WHAT IS EXPECTED >> In the page about the band You Shriek, at which studio was the first cassette mini-album recorded?

EXCERPT PROVIDED >>

- Left to right: John Oleary and Raziel Panic

Background information
- Origin: Boston, Massachusetts, United States
- Genres: Gothic rock, darkwave, industrial
- Years active: 1990–present
- Members: Raziel Panic (1990–) John Oleary (1994–) Skot Kremen (1994–)
- Past members: Jason Arnone (1990-1996)
- Website: youshriek.com

= You Shriek =

American band

You Shriek is an American band founded in 1990 by Raziel Panic. Their sound includes influences from 1980s 4AD, New Romantic, goth and industrial. They are associated with underground club scenes catering to fans of darkwave, futurepop, and EBM.

==History==
In late 1990, after briefly seeking and auditioning traditional rock band members, Raziel Panic invited college mate Jason Arnone to record, program and perform with him, alongside MIDI-sequenced synthesizers and other electronic instruments. In 1991 they began playing shows as a duo and released their first cassette mini-album, Suicide Note. The album was made at Boston’s historic Downtown Recorders, where Panic was working as an assistant engineer.

RECORD EXCERPTS >>
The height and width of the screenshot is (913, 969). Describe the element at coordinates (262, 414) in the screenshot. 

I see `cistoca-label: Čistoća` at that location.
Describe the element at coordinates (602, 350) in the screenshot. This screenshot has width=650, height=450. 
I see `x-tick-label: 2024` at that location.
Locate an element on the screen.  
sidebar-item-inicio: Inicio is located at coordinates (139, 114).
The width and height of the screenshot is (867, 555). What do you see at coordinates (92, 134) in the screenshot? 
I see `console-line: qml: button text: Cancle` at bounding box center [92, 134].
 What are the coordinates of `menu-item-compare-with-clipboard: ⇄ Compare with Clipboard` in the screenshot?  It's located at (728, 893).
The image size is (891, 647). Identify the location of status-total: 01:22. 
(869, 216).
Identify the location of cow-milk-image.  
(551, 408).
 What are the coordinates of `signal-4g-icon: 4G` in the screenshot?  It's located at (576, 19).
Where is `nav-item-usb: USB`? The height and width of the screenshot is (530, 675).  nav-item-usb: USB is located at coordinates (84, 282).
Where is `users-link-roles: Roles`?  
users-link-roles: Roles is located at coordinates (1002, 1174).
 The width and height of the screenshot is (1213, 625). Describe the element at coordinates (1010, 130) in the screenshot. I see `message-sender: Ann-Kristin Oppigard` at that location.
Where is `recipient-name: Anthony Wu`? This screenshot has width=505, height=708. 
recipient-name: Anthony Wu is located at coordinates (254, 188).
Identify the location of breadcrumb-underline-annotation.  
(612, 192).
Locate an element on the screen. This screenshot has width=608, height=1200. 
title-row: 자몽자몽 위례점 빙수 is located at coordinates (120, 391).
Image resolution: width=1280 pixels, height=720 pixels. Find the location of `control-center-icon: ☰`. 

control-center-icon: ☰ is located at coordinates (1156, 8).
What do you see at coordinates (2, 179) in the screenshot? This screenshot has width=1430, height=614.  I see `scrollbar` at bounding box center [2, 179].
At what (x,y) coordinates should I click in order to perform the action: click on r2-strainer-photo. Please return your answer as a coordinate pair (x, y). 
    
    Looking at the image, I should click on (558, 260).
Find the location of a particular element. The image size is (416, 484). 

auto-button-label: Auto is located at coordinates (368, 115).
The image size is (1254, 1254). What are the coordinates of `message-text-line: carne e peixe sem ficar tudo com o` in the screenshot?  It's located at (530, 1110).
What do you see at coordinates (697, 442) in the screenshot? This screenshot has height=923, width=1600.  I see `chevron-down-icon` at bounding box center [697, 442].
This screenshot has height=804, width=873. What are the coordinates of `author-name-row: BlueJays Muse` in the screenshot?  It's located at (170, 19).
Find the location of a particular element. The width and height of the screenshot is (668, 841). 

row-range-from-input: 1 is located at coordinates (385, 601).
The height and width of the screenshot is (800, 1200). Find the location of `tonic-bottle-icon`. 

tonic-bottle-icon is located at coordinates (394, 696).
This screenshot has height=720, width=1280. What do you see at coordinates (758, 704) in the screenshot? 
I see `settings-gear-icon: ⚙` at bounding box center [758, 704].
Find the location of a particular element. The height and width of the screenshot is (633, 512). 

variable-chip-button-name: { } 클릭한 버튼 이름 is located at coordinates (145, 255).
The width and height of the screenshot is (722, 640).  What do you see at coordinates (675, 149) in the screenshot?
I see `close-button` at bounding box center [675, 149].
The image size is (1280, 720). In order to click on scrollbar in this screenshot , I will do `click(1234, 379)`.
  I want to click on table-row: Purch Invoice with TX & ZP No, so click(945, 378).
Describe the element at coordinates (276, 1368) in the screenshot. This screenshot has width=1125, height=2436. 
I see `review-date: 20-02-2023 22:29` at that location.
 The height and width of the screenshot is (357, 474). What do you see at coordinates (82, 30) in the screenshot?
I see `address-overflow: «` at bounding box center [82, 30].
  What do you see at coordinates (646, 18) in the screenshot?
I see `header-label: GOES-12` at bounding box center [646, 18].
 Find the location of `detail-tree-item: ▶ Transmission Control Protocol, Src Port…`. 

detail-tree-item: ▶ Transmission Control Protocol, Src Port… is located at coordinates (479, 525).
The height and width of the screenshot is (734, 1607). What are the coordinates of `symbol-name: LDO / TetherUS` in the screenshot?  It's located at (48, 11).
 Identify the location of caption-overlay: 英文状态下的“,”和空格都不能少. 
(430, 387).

RESPONSE TO THIS TASK >> Downtown Recorders in Boston